Court Rules in Artist’s Favor
From New York Times
IN a closely watched copyright case with broad implications for the contemporary-art world, the United States Court of Appeals for the Second Circuit on Thursday decided largely in favor of the artist Richard Prince, who was found by a federal court in 2011 to have illegally used photographs from a book about Rastafarians to create a series of collages and paintings.
The original decision, by Judge Deborah A. Batts, sided with Patrick Cariou, whose 2000 book, “Yes Rasta,” featured portraits he took in Jamaica. Mr. Prince used dozens of the pictures as the basis for a series of dystopian works called “Canal Zone,” which were exhibited at the Gagosian Gallery in 2008 and generated more than $10 million in sales.

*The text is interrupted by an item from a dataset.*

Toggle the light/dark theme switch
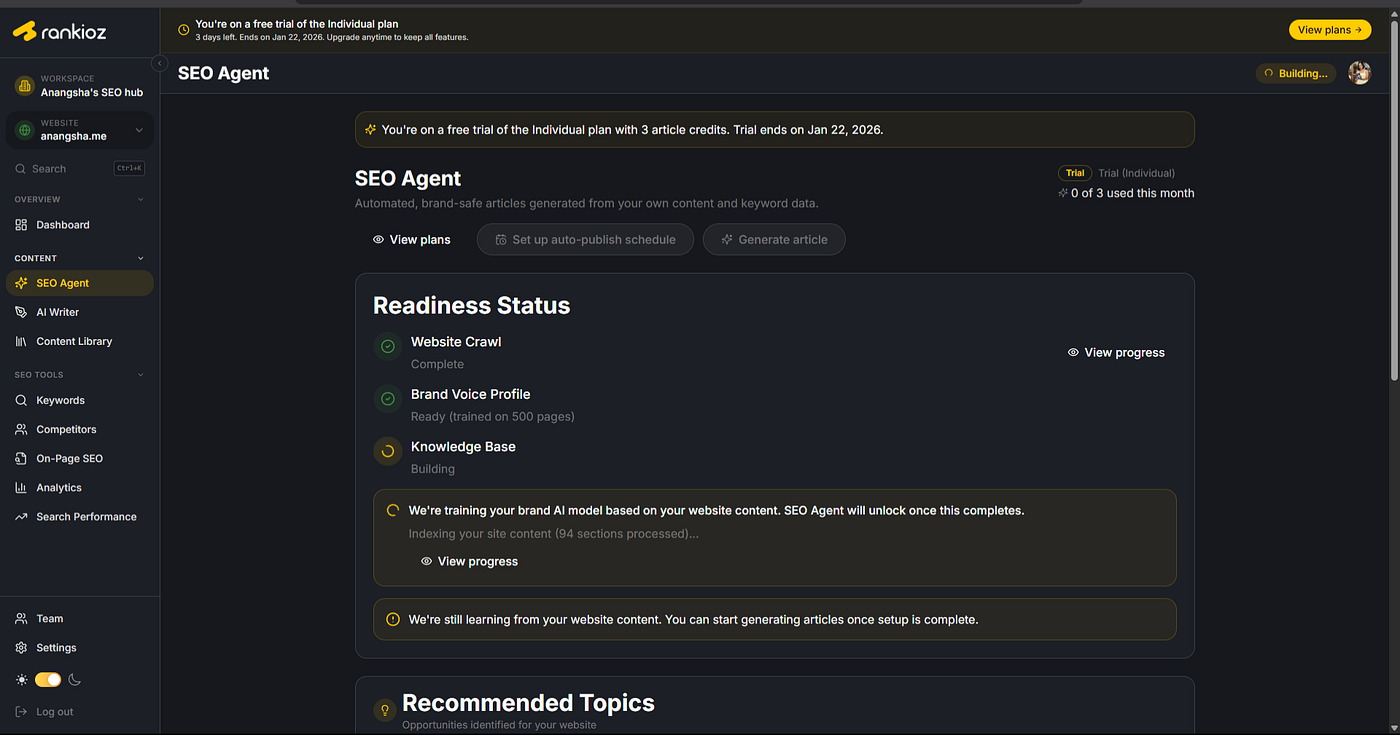The height and width of the screenshot is (735, 1400). 48,680
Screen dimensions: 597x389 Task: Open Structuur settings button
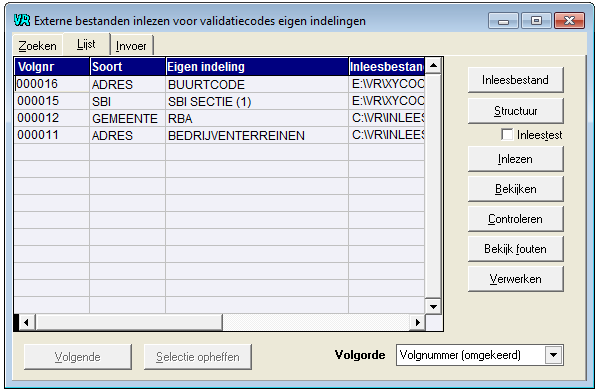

Mr. Prince argued that his appropriation of the photographs should be allowed under the fair-use exceptions to federal copyright protections, which permit limited borrowing of protected material for purposes like commentary, criticism, news reporting and scholarship. But Judge Batts wrote that for fair use to apply, a new work of art must be transformative — that it must “in some way comment on, relate to the historical context of, or critically refer back to the original work.”
In the end we are left wondering.....
“How do you decide whether something is transformative or just not quite transformative enough?”